White & Case partner, Tom Winsor, has today been named as the Home Secretary’s preferred candidate as Her Majesty’s Chief Inspector of Constabulary, to succeed Sir Denis O’Connor who is retiring. If completed, this will be the first time a civilian has been appointed to this role since the establishment of the inspectorate in 1856.
As the preferred candidate, Mr Winsor will appear before the House of Commons Select Committee on Home Affairs. Thereafter, the Home Secretary must consider its report, and, if she proceeds with the appointment, she and the Prime Minister will make their recommendation to Her Majesty the Queen.
"This is an excellent achievement for Tom and a testament to the work he has undertaken over the last 18 months, in conducting the independent review of police pay and conditions," said Oliver Brettle, executive partner of White & Case’s London office. "We know Tom is passionate about taking on this important role and, in the event of his appointment, would fully understand him wanting to pursue this opportunity outside the Firm."
Earlier this year, Mr Winsor completed and published his recommendations following an independent review of police pay and conditions.
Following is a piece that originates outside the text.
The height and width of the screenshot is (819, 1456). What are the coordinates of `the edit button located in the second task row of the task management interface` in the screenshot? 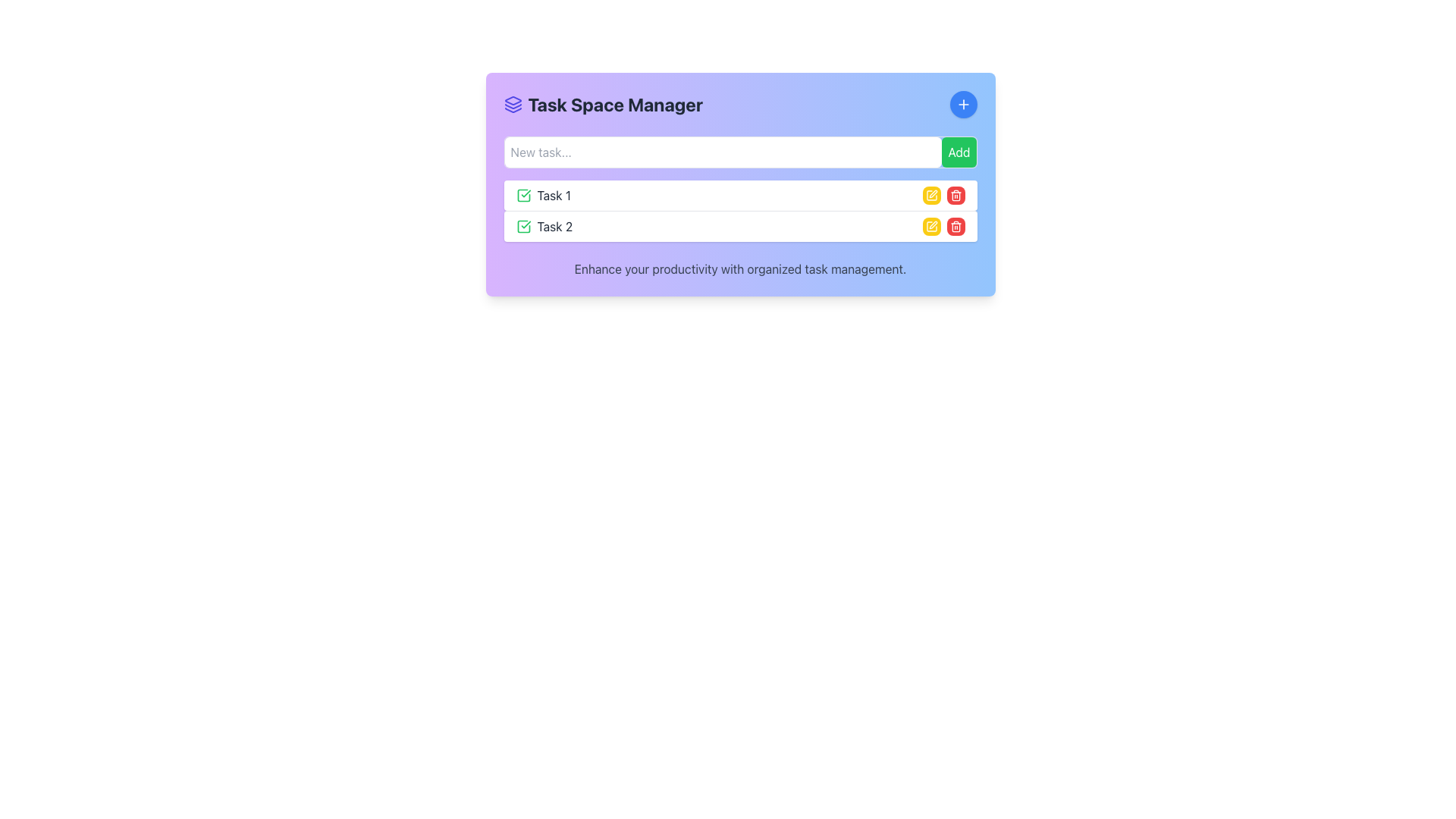 It's located at (930, 195).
He was appointed by Home Secretary Theresa May in October 2010, as an impartial reviewer, to carry out the most comprehensive review of police pay and conditions in more than 30 years, covering all police officers and staff in England and Wales.
Mr Winsor was the Rail Regulator from 1999 to 2004, when he joined White & Case's Energy, Infrastructure, Project and Asset Finance practice in its London office.
About Tom Winsor
Tom Winsor (54) is a partner in the energy, infrastructure and project finance practice of White & Case in London. He joined White & Case in July 2004 after five years as the Rail Regulator and International Rail Regulator in Great Britain. As Rail Regulator, Mr Winsor was a member of the group of nine economic regulators of the UK, and the senior member of the Convention of European rail regulatory authorities. In his period in office (1999-2004), he carried out two major reviews of the structure and level of charges for the use of the national railway infrastructure (October 2000 and December 2003), and reformed the regulatory, economic and contractual matrix for the railway industry.
His legal practice at White & Case covers the railway, electricity and oil and gas industries, industry restructuring, the regulation of markets and advising both public and private sector clients on complex and high-value projects in those fields. It also covers regulatory design, regulatory dynamics and public law. He is also the co-author of Taylor and Winsor on Joint Operating Agreements, and is the consulting editor of the Railways volume of Halsbury's Laws of England.
About the role
HM Chief Inspector of Constabulary is a statutory appointment by HM The Queen under section 54 of the Police Act 1996. He is the head of HM Inspectorate of Constabulary (HMIC) (hmic.gov.uk). There are four HM Inspectors of Constabulary, and one Chief.
HMIC is an independent body, first established in 1856, which operates in the public interest. It:
(1) monitors police force performance;
(2) inspects and reports to the Home Secretary (and, when elected in November 2012, Police and Crime Commissioners) on the efficiency and effectiveness of police forces in England and Wales, the Police Service of Northern Ireland, the Civil Nuclear Constabulary, the British Transport Police, the Ministry of Defence Police and Guarding Agency, the Serious Organised Crime Agency (and in due course the National Crime Agency);
(3) provides a check and balance in the system of policing and public accountability.
The police pay review
Mr Winsor's reports on the pay and conditions of service of police officers and police staff in England and Wales were carried out and completed with the assistance of Sir Edward Crew, former Chief Constable for the West Midlands (1996-2002), and Professor Richard Disney, Professor of Labour Economics at the University of Nottingham.
The interim report was published in March 2011, and the final report in March 2012. They can be found at review.police.uk.